Task to complete:
Rewrite the records below with every "Task" replaced by "Goal" and everything else unchanged. Leave the pictures out.

Records supplied:
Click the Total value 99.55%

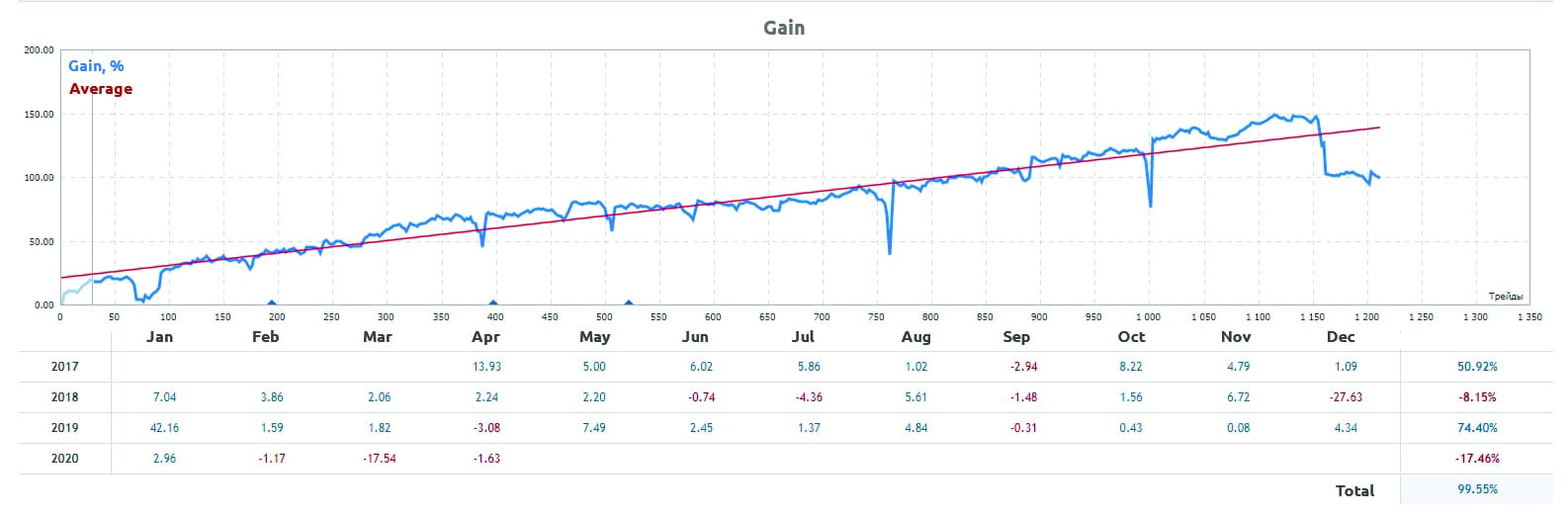1477,489
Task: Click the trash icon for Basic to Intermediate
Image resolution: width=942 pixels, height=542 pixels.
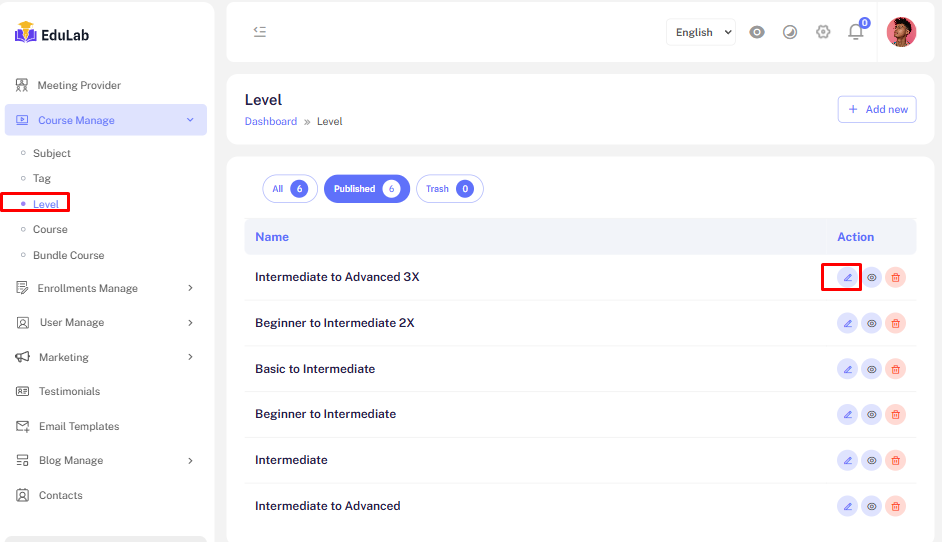Action: [x=895, y=369]
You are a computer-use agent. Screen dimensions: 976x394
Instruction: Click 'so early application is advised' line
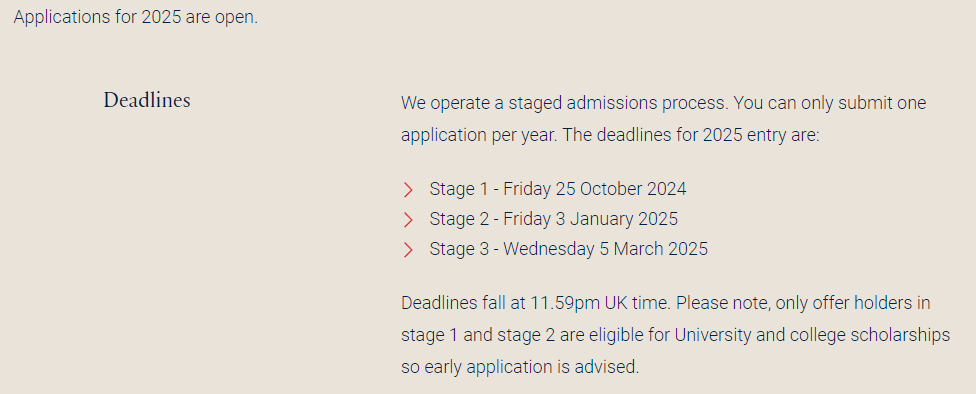(x=520, y=367)
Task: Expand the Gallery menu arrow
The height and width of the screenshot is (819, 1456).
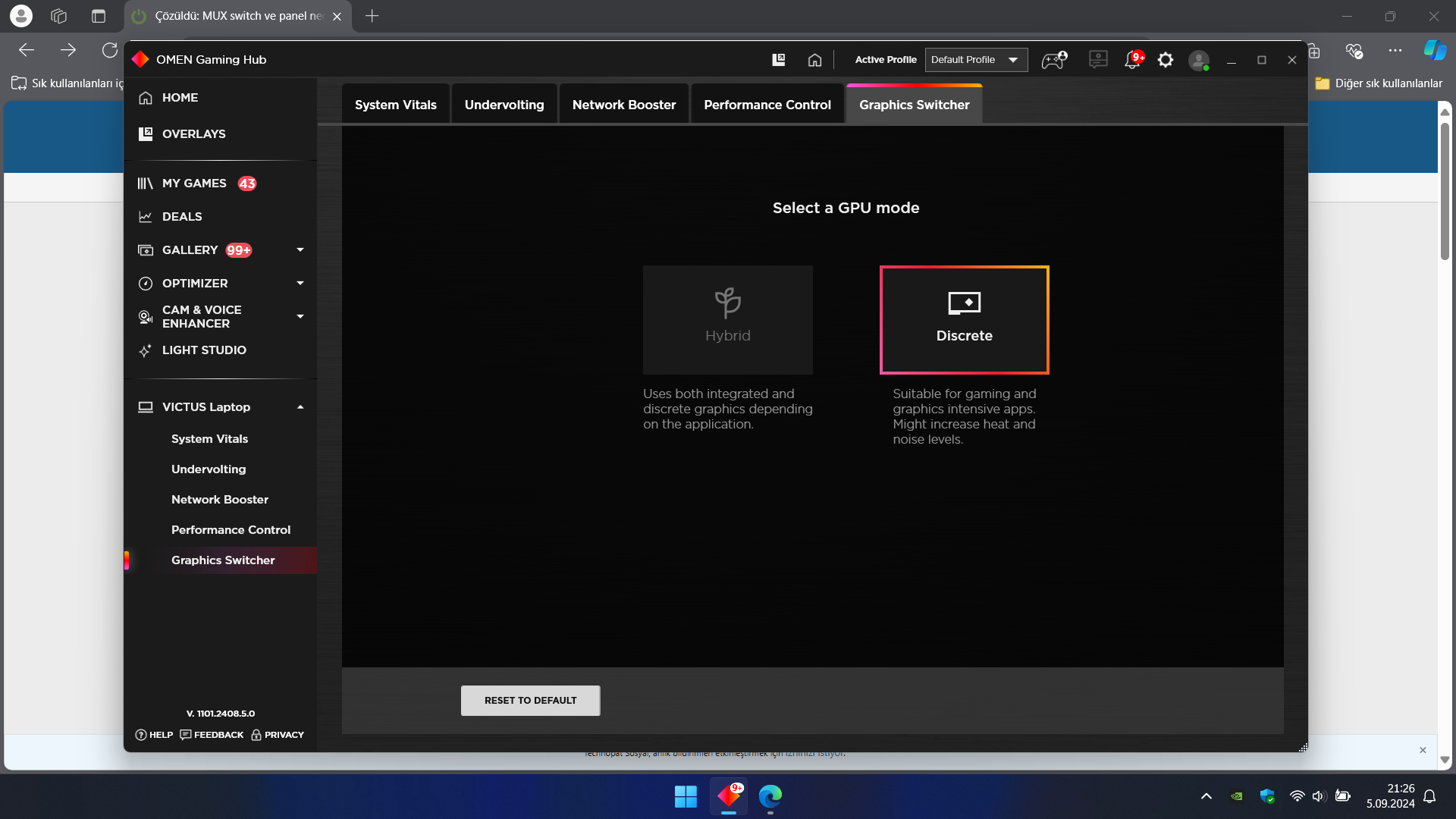Action: 300,250
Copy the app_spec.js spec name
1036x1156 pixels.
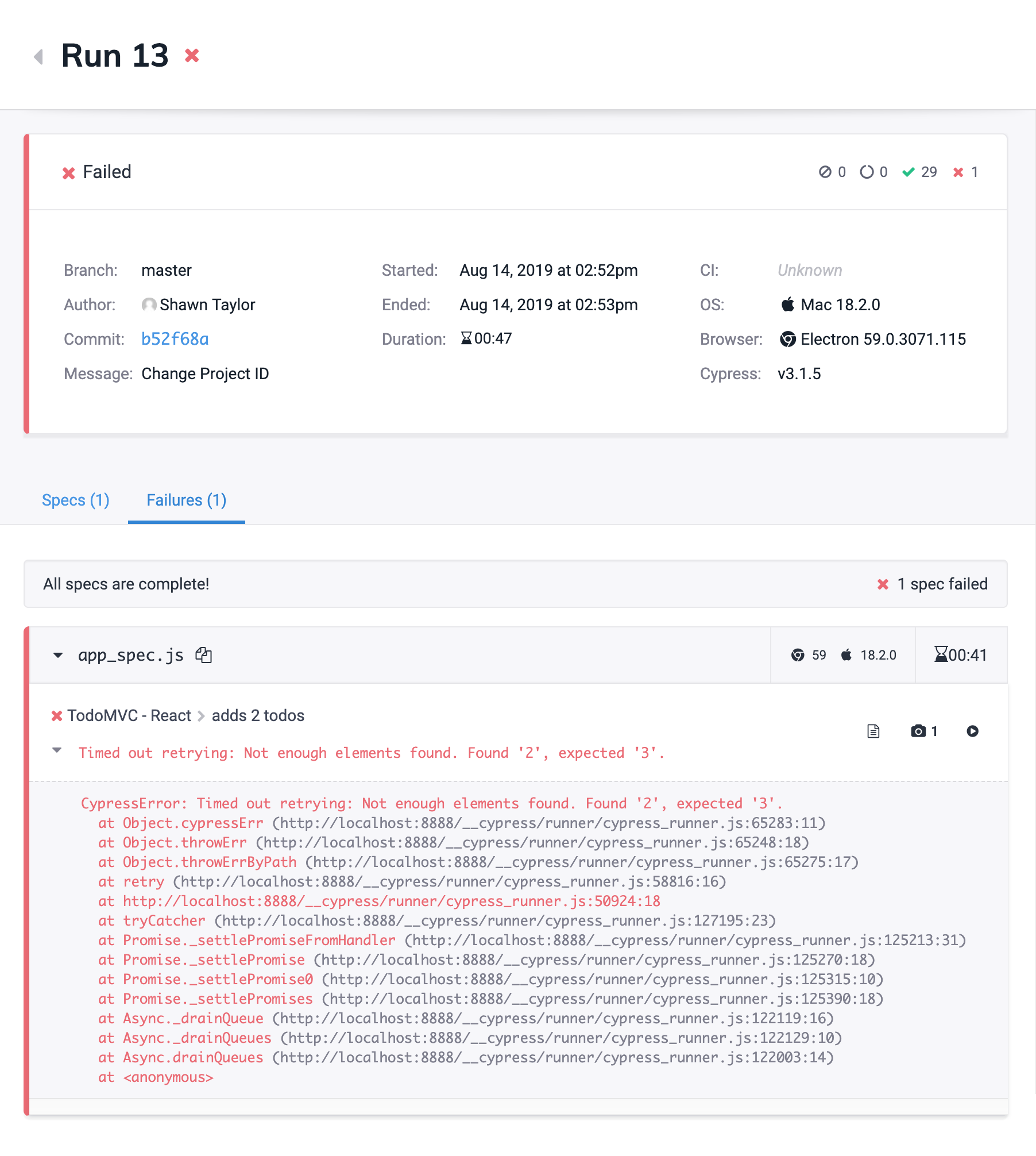click(204, 654)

Written solution:
Click the Total value 99.55%

1477,489
Goal: Click the trash icon for Basic to Intermediate
Image resolution: width=942 pixels, height=542 pixels.
Action: [x=895, y=369]
You are a computer-use agent. Screen dimensions: 976x394
Instruction: Click 'so early application is advised' line
(x=520, y=367)
Goal: Expand the Gallery menu arrow
The height and width of the screenshot is (819, 1456).
Action: 300,250
Copy the app_spec.js spec name
1036x1156 pixels.
click(204, 654)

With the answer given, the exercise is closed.